James Wolfe, the former security director for the Senate Intelligence Committee, pleaded not guilty Wednesday to federal charges that he lied to FBI agents about his contacts with reporters in an investigation into the leak of classified information to the press.
The longtime Senate staffer faces three charges of perjury for making false statements to the FBI. He is not charged with leaking classified information.
Mr. Wolfe’s legal team said after the hearing, they would seek a gag order barring government employees, including President Trump, from speaking about the case. He called Mr. Trump’s comments, “improper and prejudicial.”
On Friday, Mr. Trump called Mr. Wolfe, “a very important leaker” and said his arrest “could be a terrific thing.”
“I believe strongly in the freedom of the press. I’m a big, big believer in freedom of the press,” Mr. Trump told reporters. “But I’m also a believer in classified information. It has to remain classified. And that includes [former FBI Director James] Comey and his band of thieves who leaked classified information all over the place. So I’m a big believer in freedom of the press, but I’m also a believer you cannot leak classified information.”
Benjamin Klubes, who is representing Mr. Wolfe, pushed back against the claims the ex-Senate staffer leaked classified information. He vowed to “vigorously defend Mr. Wolfe against this unfair and unjustified prosecution.”
“He was entrusted with the government’s most important classified secrets while working as the director of security for the Senate Select Committee on Intelligence for almost 30 years,” Mr. Klubes said in an impromptu press conference after the hearing. “Mr. Wolfe has never breached that trust.”

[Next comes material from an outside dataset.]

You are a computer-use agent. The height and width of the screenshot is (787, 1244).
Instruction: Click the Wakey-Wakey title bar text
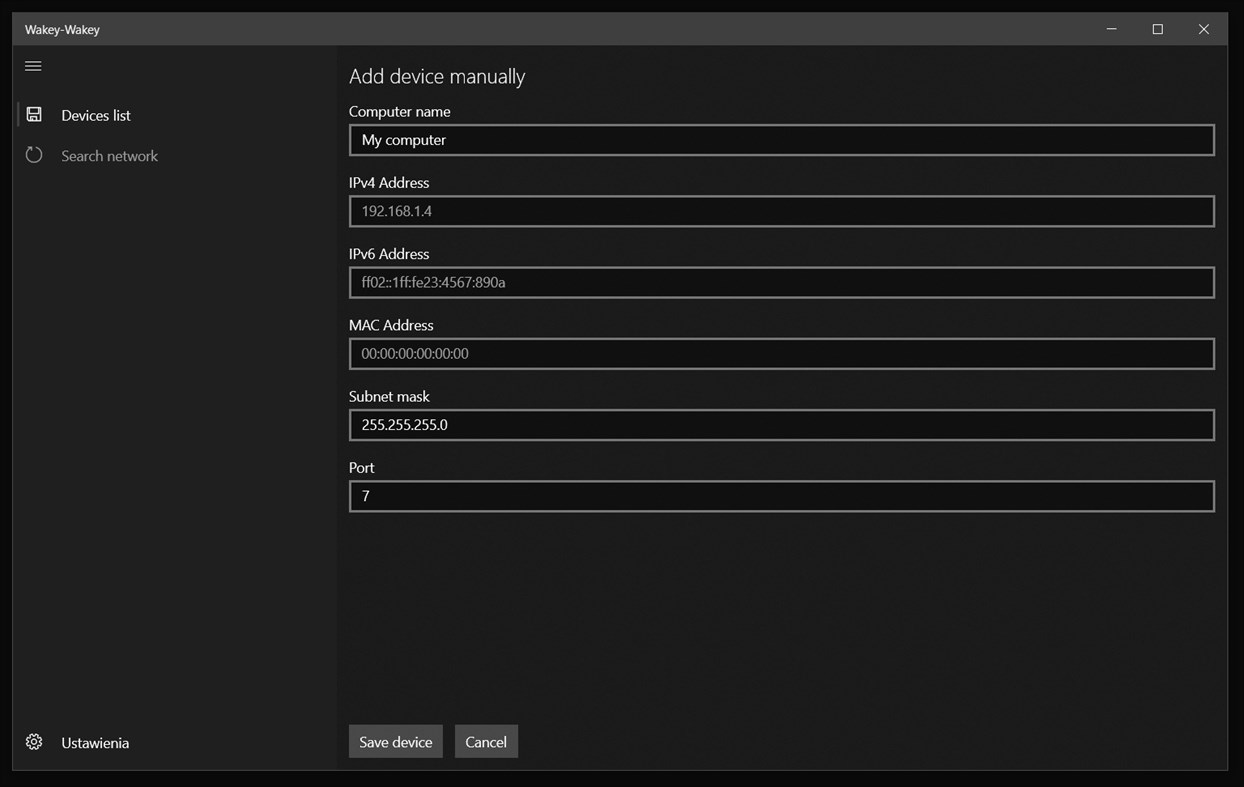point(62,29)
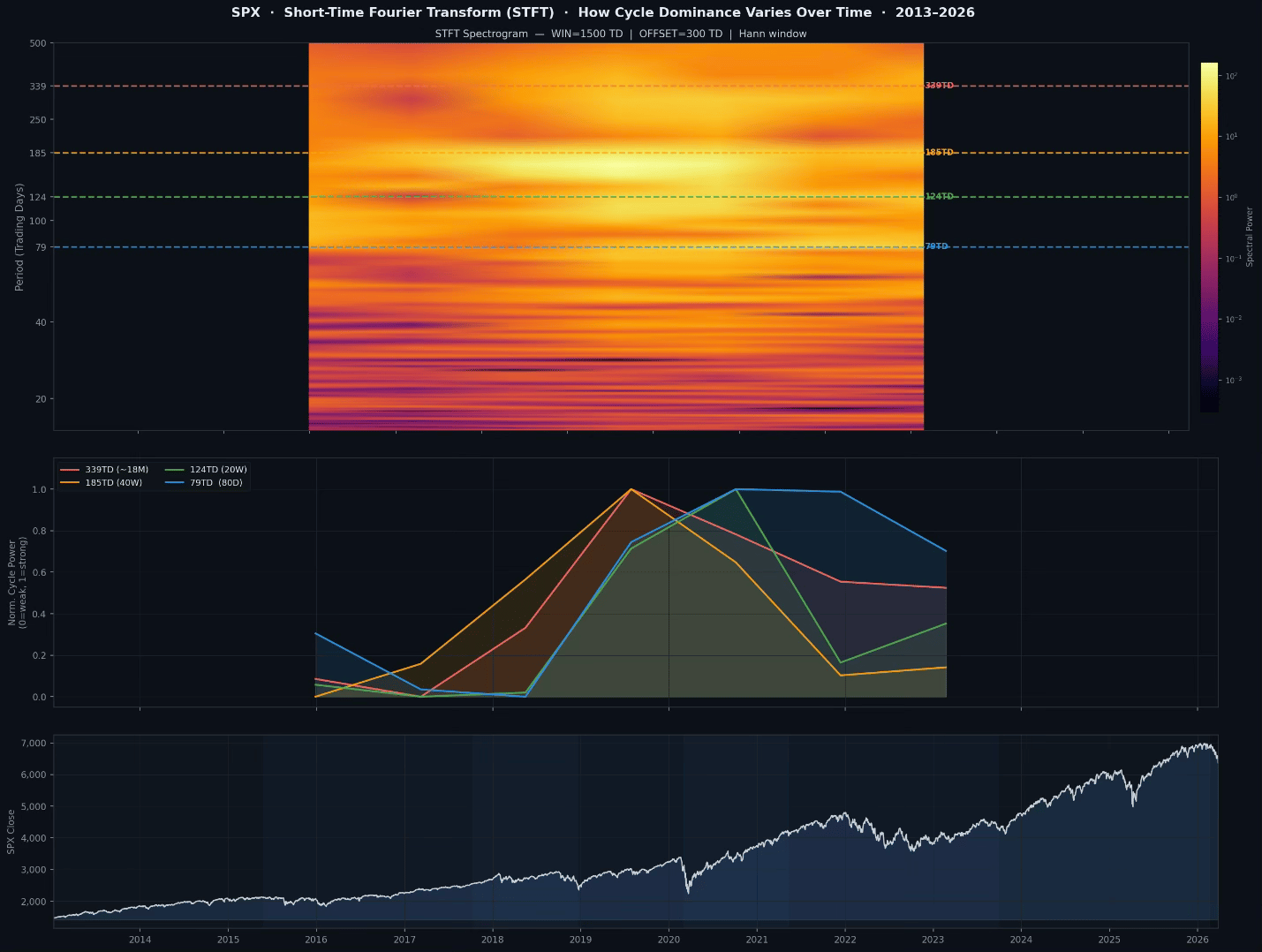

Mr. Wolfe had been responsible for managing and transporting all classified materials to the committee, which has spent the past 18 months investigating Russian meddling in the 2016 presidential election. He even escorted witnesses who testified before the committee in connection to the Russia probe until he was placed on leave in December.
Mr. Wolfe officially retired in May.
An indictment unsealed last week appears to indicate that Mr. Wolfe leaked information to reporters about Trump campaign aide Carter Page. The government also alleges Mr. Wolfe reached out to an unnamed reporter and offered to be a source regularly sharing messages and phone calls.
Mr. Wolfe’s arrested came the same day the Justice Department seized years worth of email and phone records belonging to New York Times reporter Ali Watkins.
Ms. Watkins, 26, who had a three-year romantic relationship with Mr. Wolfe is believed to be the person identified in the indictment as Reporter #2.
The indictment says Mr. Wolfe, 58, started a relationship in 2013 with an undergraduate student who was also working as an intern with a news service. The pair exchanged tens of thousands of indictments over the next few years, according to the indictment. The two also exchanged a number of messages on April 3, 2017, according to the indictment. That day Ms. Watkins, who was then at BuzzFeed, wrote a story saying Mr. Page met with a Russian spy.
Ms. Watkins admitted to the relationship, but denied Mr. Wolfe was her source, according to a New York Times article. The same article said she told her previous employers, BuzzFeed and Politico, about the relationship, which ended before she joined The Times.
But the indictment appears to contradict that claim. In one text message, Mr. Wolfe told her that he “always tried to give you as much information that I could and to do the right thing with it so you could that scoop before anyone else.”
On Wednesday, The Times said it is looking into Ms. Watkins’ work history before joining the paper. That announcement came as reports surfaced that federal agent who knew about her relationship with Mr. Wolfe and tried to solicit her help in tracking down leaks.
A Customs and Border Patrol agent, Jeffrey Rambo, met with Ms. Watkins last June, according to media reports. Mr. Rambo met with Ms. Watkins at a Washington, D.C. restaurant. He told her he was aware of the relationship, even naming dates and destinations of overseas trips the couple had taken together.
The CBP’s Office of Professional Responsibility is reportedly reviewing Mr. Rambo’s activities.
A CBP spokeswoman told The Washington Post that it “takes all allegations of employee misconduct seriously.”
Inside the courtroom, District Judge Deborah Robinson, restricted Mr. Wolfe’s travel to only Maryland, Washington, D.C. and Northern Virginia, with exceptions for three family members in other states. She also imposed similar bail requirements as a Baltimore judge last week. Judge Robinson barred Mr. Wolfe from applying for a job that requires a security clearance and from disclosing classified materials.
Mr. Wolfe’s attorney’s did not object to the bail conditions.
The next court appearance for Wolfe is a status hearing on June 19 with Judge Ketanji Brown Jackson, who will oversee the case.